DATA RECORDS: Begin
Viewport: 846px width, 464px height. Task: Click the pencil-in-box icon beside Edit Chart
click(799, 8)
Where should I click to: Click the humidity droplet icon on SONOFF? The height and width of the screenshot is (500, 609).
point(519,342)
DATA RECORDS: End
DATA RECORDS: Begin
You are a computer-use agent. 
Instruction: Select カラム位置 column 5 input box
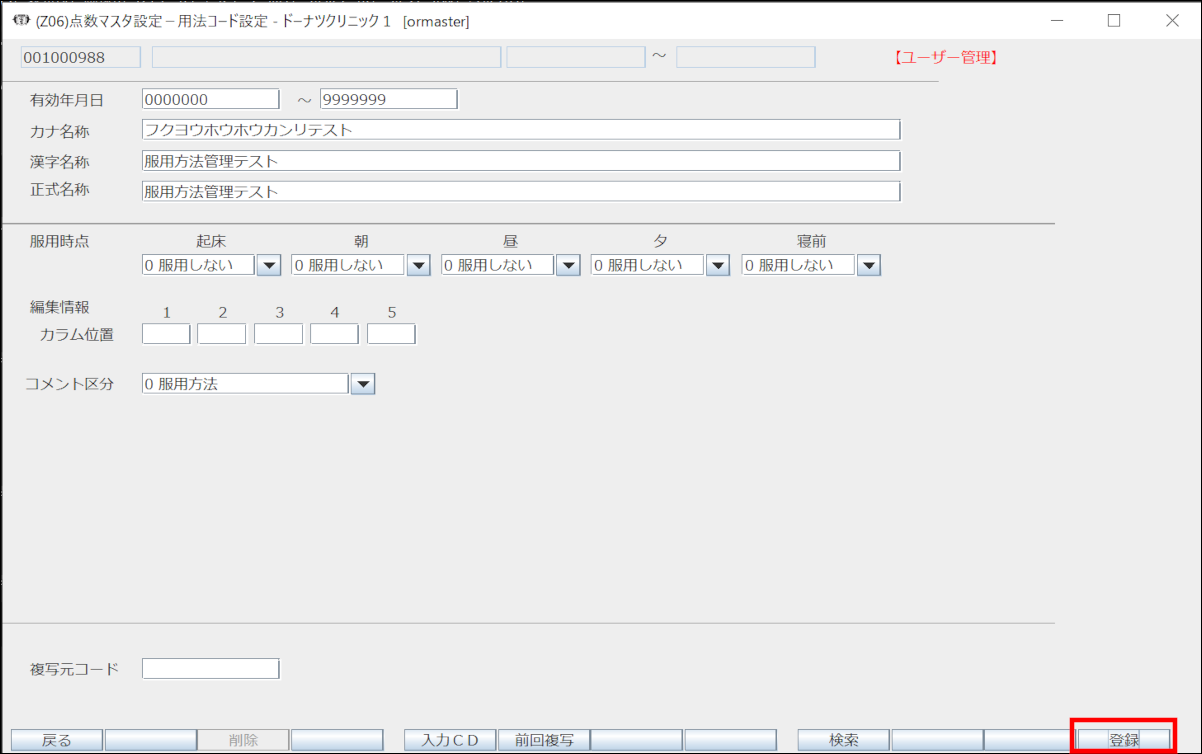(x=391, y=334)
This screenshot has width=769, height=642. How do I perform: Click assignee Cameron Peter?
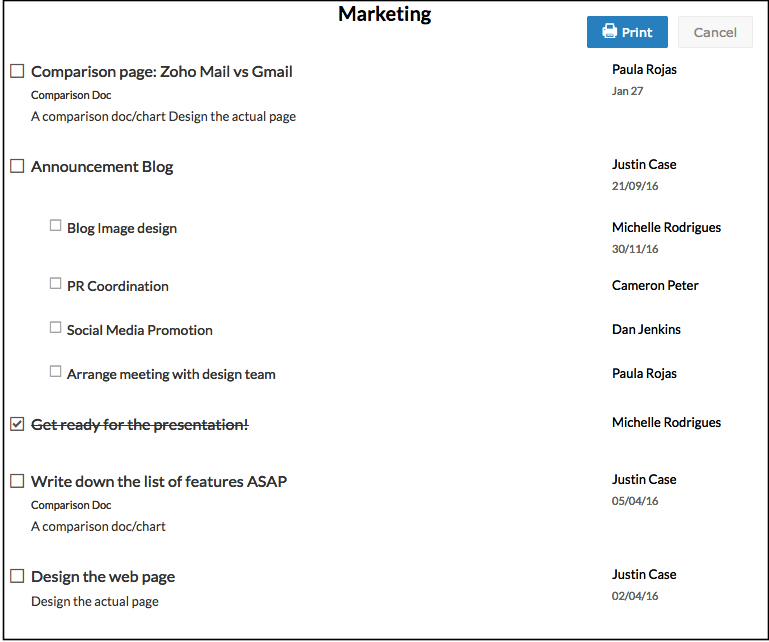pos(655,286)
DATA RECORDS: End
DATA RECORDS: Begin
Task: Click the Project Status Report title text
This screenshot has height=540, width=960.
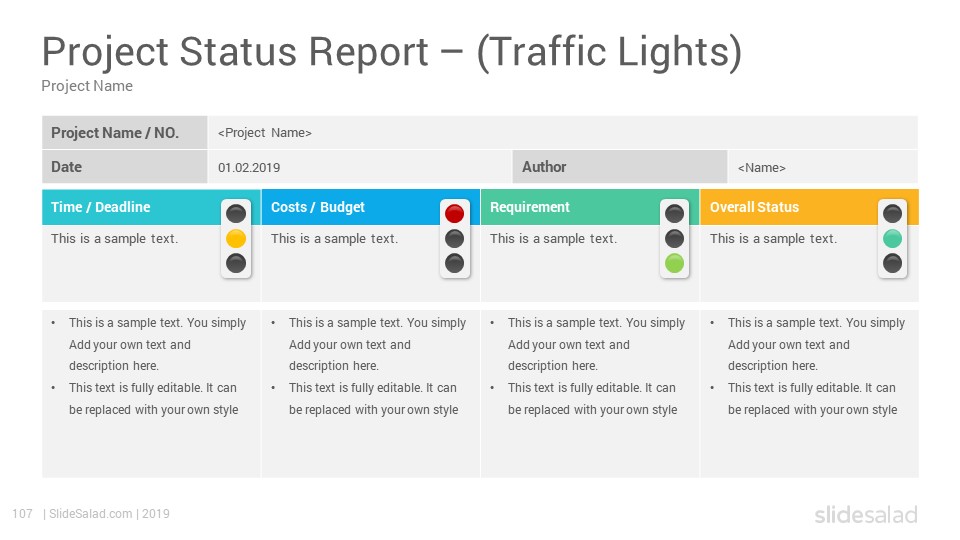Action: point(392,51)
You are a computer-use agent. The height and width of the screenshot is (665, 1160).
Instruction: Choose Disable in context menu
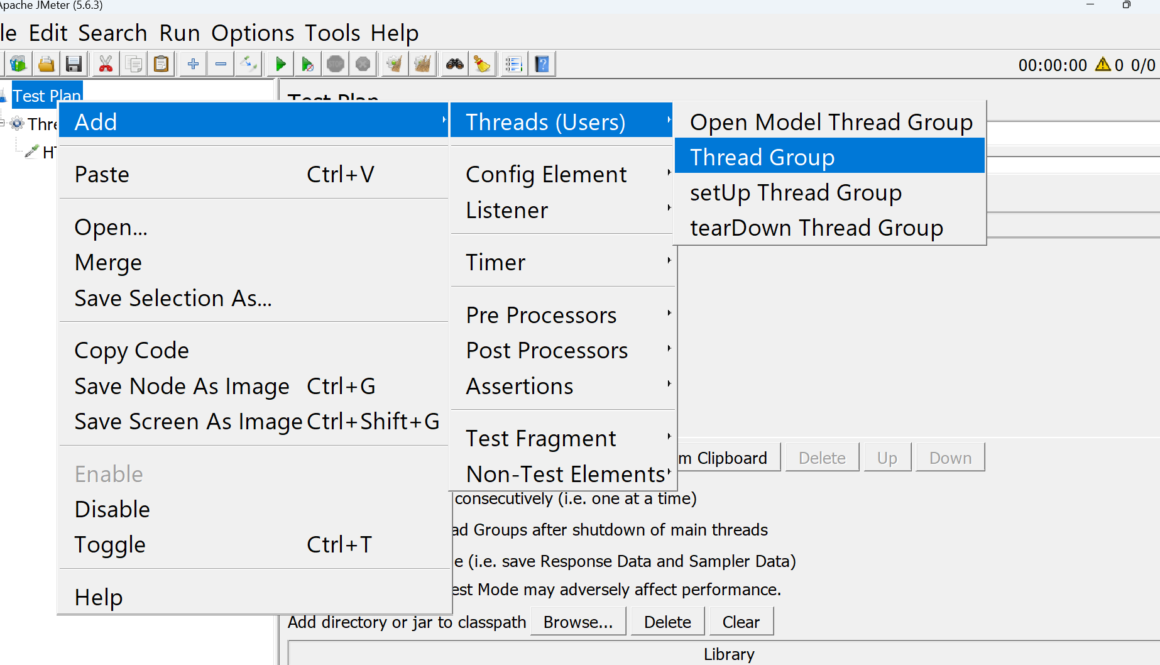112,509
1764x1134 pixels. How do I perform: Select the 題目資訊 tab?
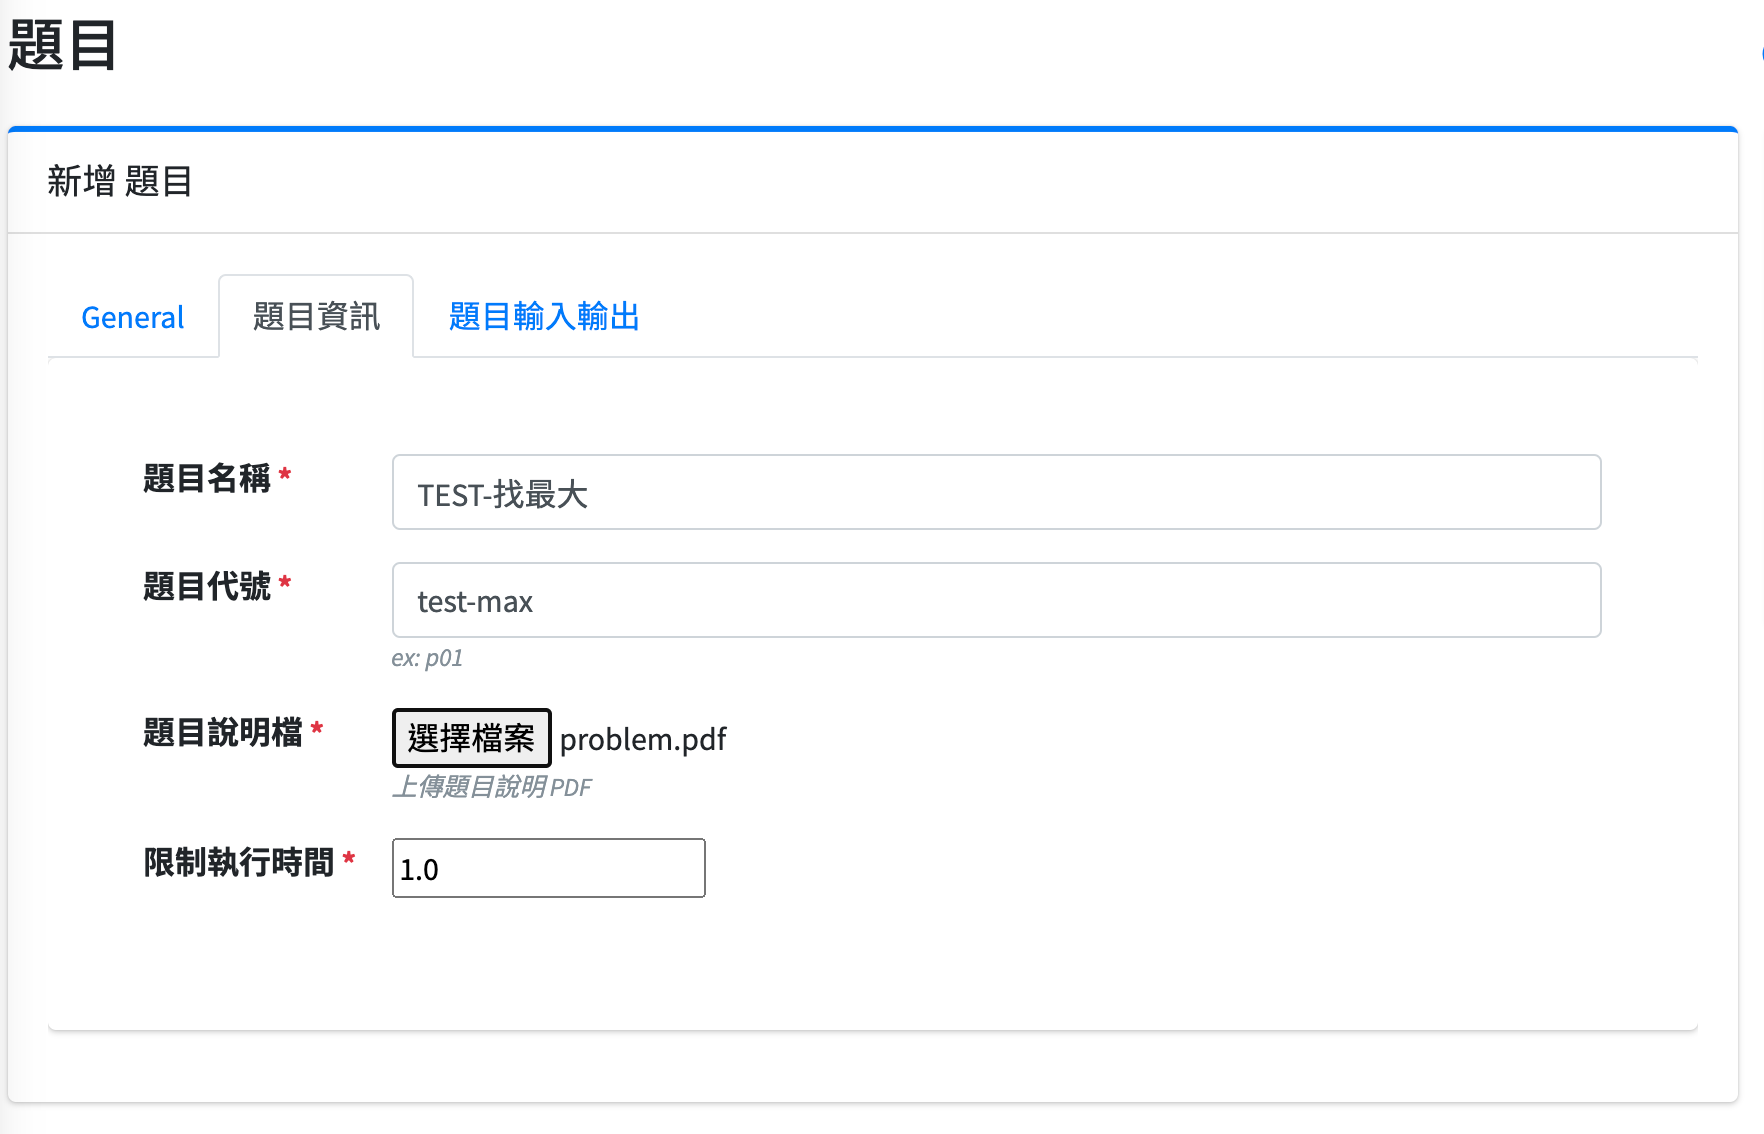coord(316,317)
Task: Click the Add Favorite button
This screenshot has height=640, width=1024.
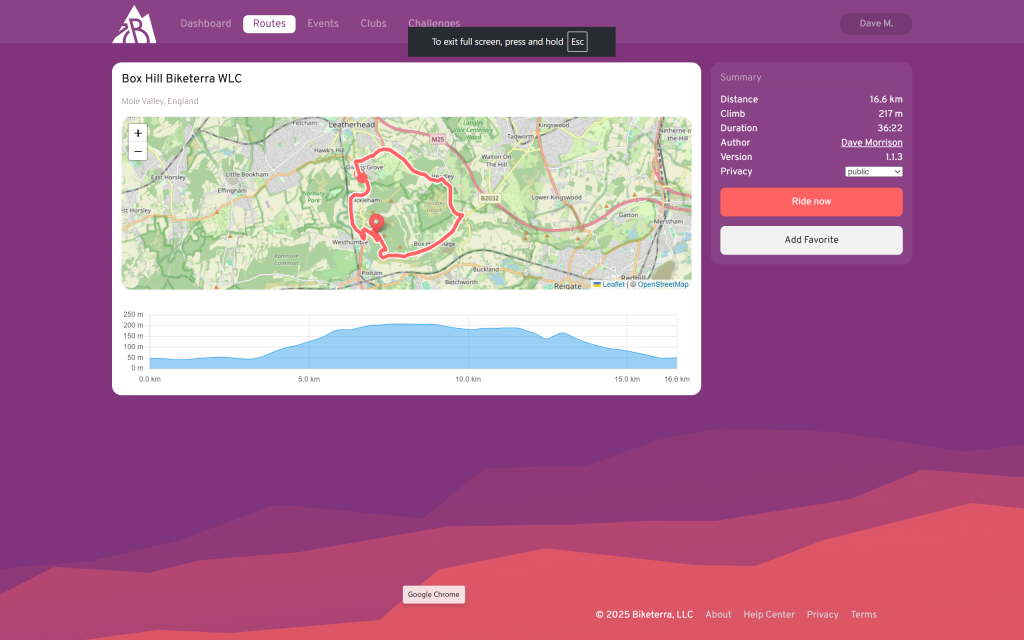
DATA RECORDS: End
◆ PROBLEM TO WORK ON ◆
Retype, exactly and with no pictures, everything above from the line with "You are a computer-use agent. The" down to the line with "This screenshot has height=640, width=1024.", both included.

◆ RESULT OF THIS TASK ◆
You are a computer-use agent. The height and width of the screenshot is (665, 1160).
Instruction: Choose Disable in context menu
112,509
1764x1134 pixels. How do I perform: Select the 題目資訊 tab?
coord(316,317)
Task: Click the Add Favorite button
This screenshot has height=640, width=1024.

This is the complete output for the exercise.